> _SUPPLIED MATERIAL_
_ _ _ _ _
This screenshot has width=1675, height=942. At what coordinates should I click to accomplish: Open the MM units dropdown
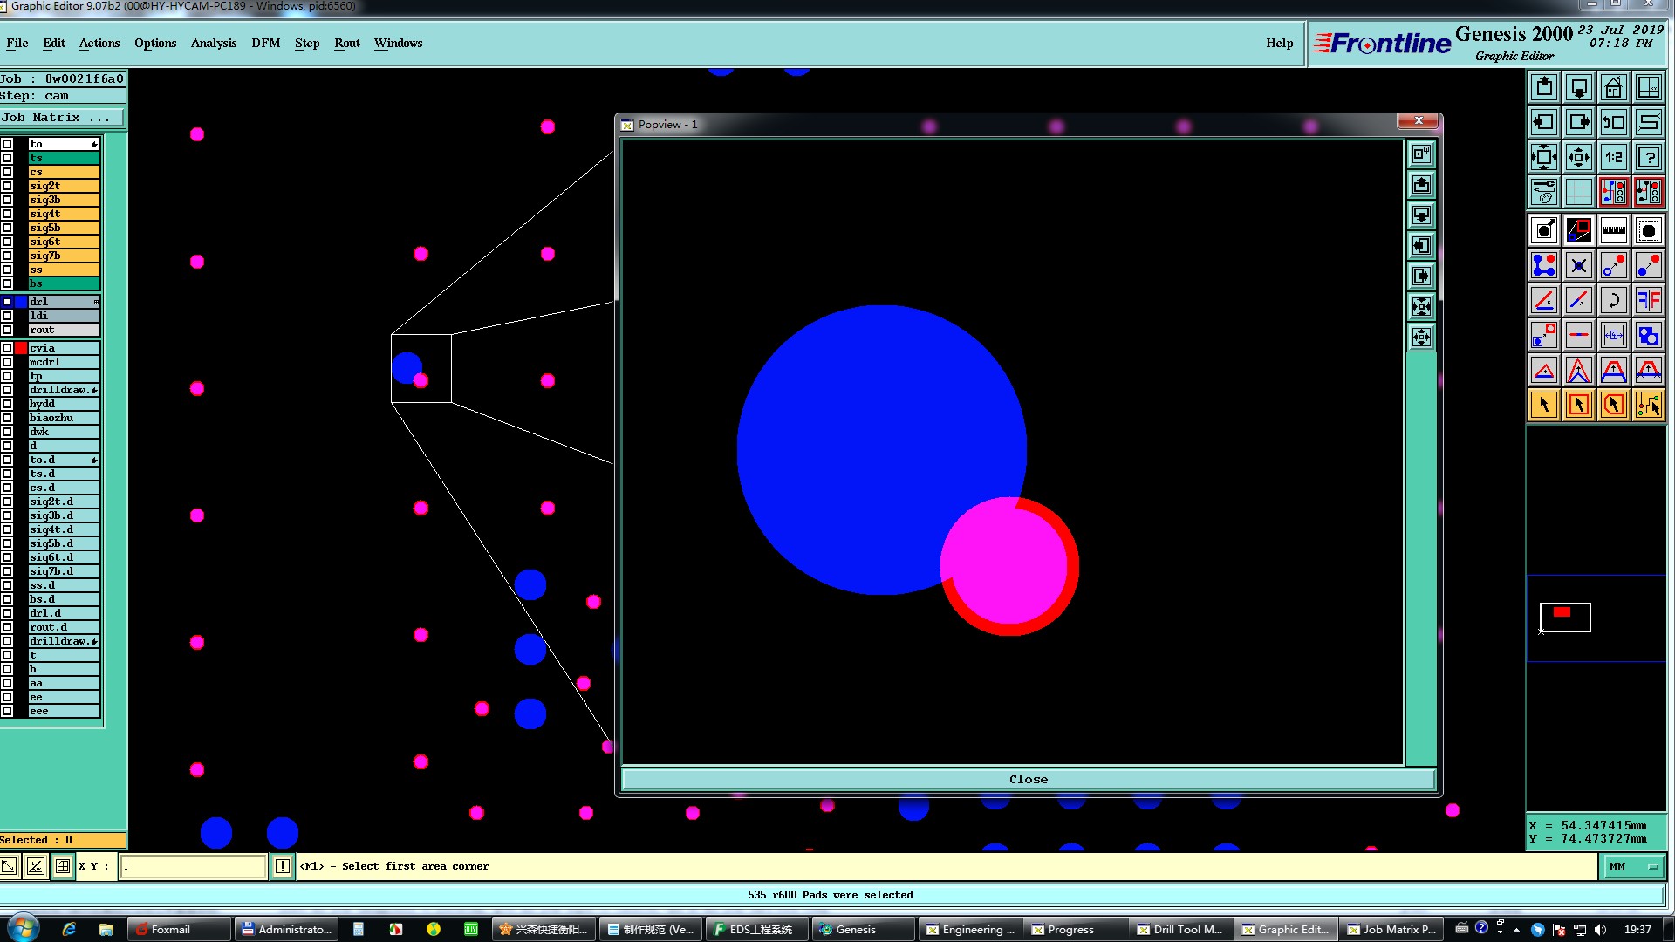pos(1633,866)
_ _ _ _ _
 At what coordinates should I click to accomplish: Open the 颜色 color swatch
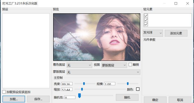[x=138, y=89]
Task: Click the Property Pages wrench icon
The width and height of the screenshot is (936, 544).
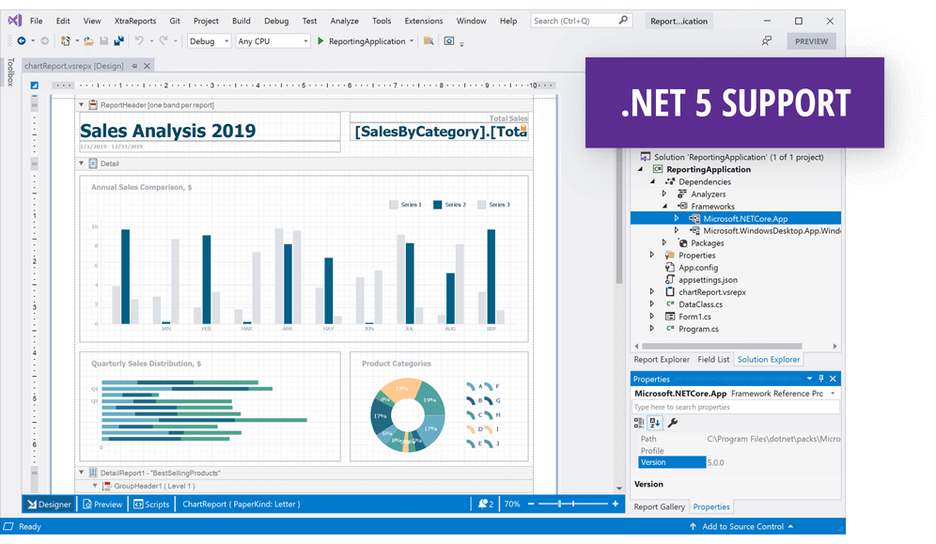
_ _ _ _ _
> _WORK TO DO_
Please copy the items verbatim, from the line containing "This screenshot has" through the line containing "pos(1633,866)", inclusive, leaving out any pictures.

> _ANSWER FOR THIS EXERCISE_
This screenshot has width=1675, height=942. At what coordinates should I click to accomplish: Open the MM units dropdown
pos(1633,866)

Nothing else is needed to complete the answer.